Clubs range from academic to multicultural, and service organizations get involved as well. BYU offers students more than 300 clubs total, from paintball to chess and everything in between.
“When you come to BYU you hear that you are going to be a little fish in a huge pond,” said Aubree Monson, BYUSA executive director of Involvement. “It’s a little intimidating, and it’s a little scary, but we have so many different clubs here on campus that can help students contribute to something bigger and better than themselves.”
Monson said getting involved can lead to overall self-improvement. “Being involved can help them see fulfillment and achievement in what they are doing and helps them become a better, well-rounded person,” Monson said.
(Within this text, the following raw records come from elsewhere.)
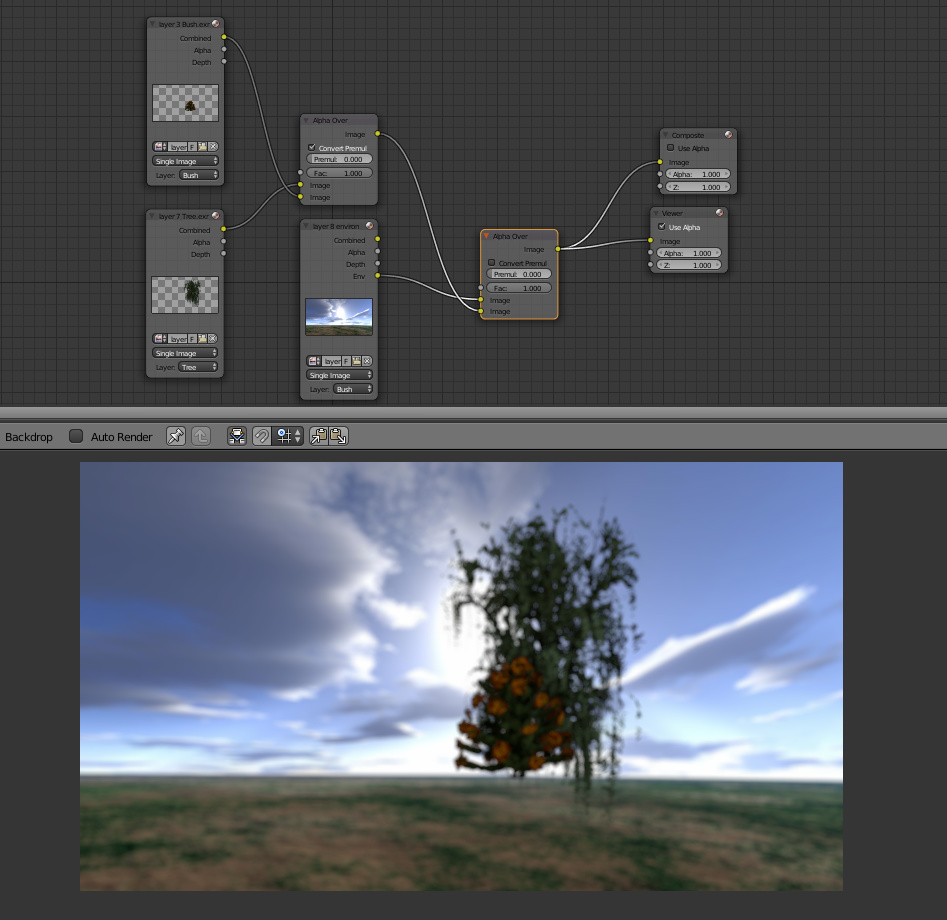Click the F button on the Tree image datablock
This screenshot has width=947, height=920.
(192, 338)

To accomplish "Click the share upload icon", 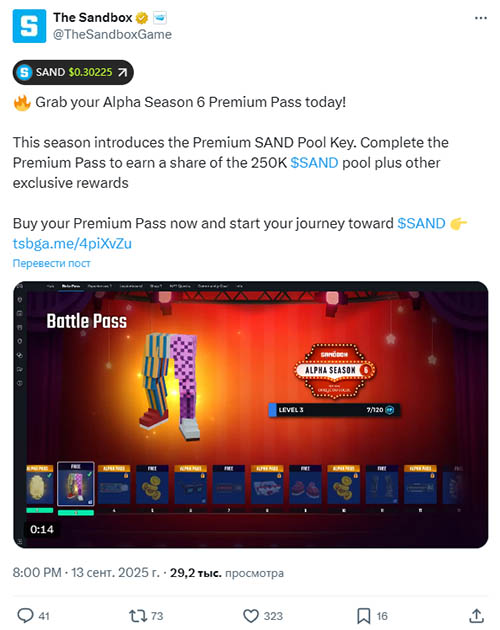I will pyautogui.click(x=476, y=616).
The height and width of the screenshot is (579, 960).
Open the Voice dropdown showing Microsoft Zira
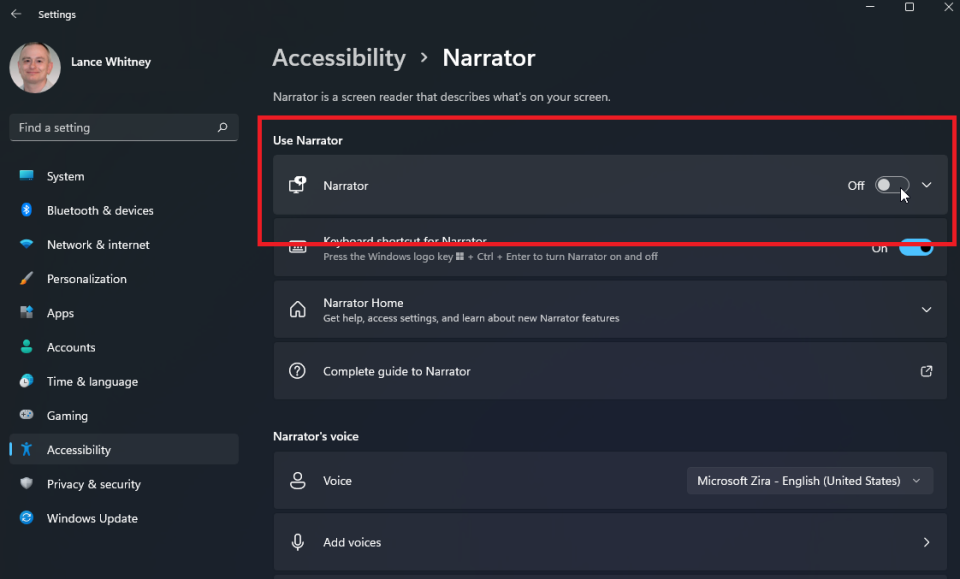(809, 480)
For BYU senior Chalese Adams, being involved in campus activities since freshman year has deepened her educational experience. Adams recalled the challenge of coming to BYU after being active in high school organizations.
“BYU is a hard academic school to be in, and if you are not involved in anything else you get bogged down,” she said. “When you are involved in things, it gives you an outlet. You can take a break from schoolwork but still do things related to BYU.”
Adams is in her last year of school and participates in the BYU Therapeutic Recreation Club. She is also vice president of the Student Nursing Association. Adams told students looking to get involved to “find something you love. Do something you are interested in, or it just becomes another task.”
Student Zach Pinter shared his experience with getting involved at BYU. Before his mission, Zach said he went to classes and had a couple of friends from the dorms but didn’t feel attached or committed to BYU. After his mission, he made a goal to get involved in every possible way and joined several different clubs.
“That is when I started to become invested in the campus,” he said. Pinter felt being involved outside of school helped him learn, develop and acquire skills that can’t be learned from a textbook.
Monson said students feel much more invested in BYU once involved in activities and organizations. “There are a lot more things you can learn here, especially at BYU, which gives you so many opportunities … there is so much more to school than the academic part.”
The purpose of Involvapalooza is to get students involved. One hundred twenty clubs attended the event in 2014. Nearly 2,000 students explored, visited and spoke with different booths, and 700 students signed up to be involved on campus.
Students can find a club that fits them at clubs.byu.edu/home.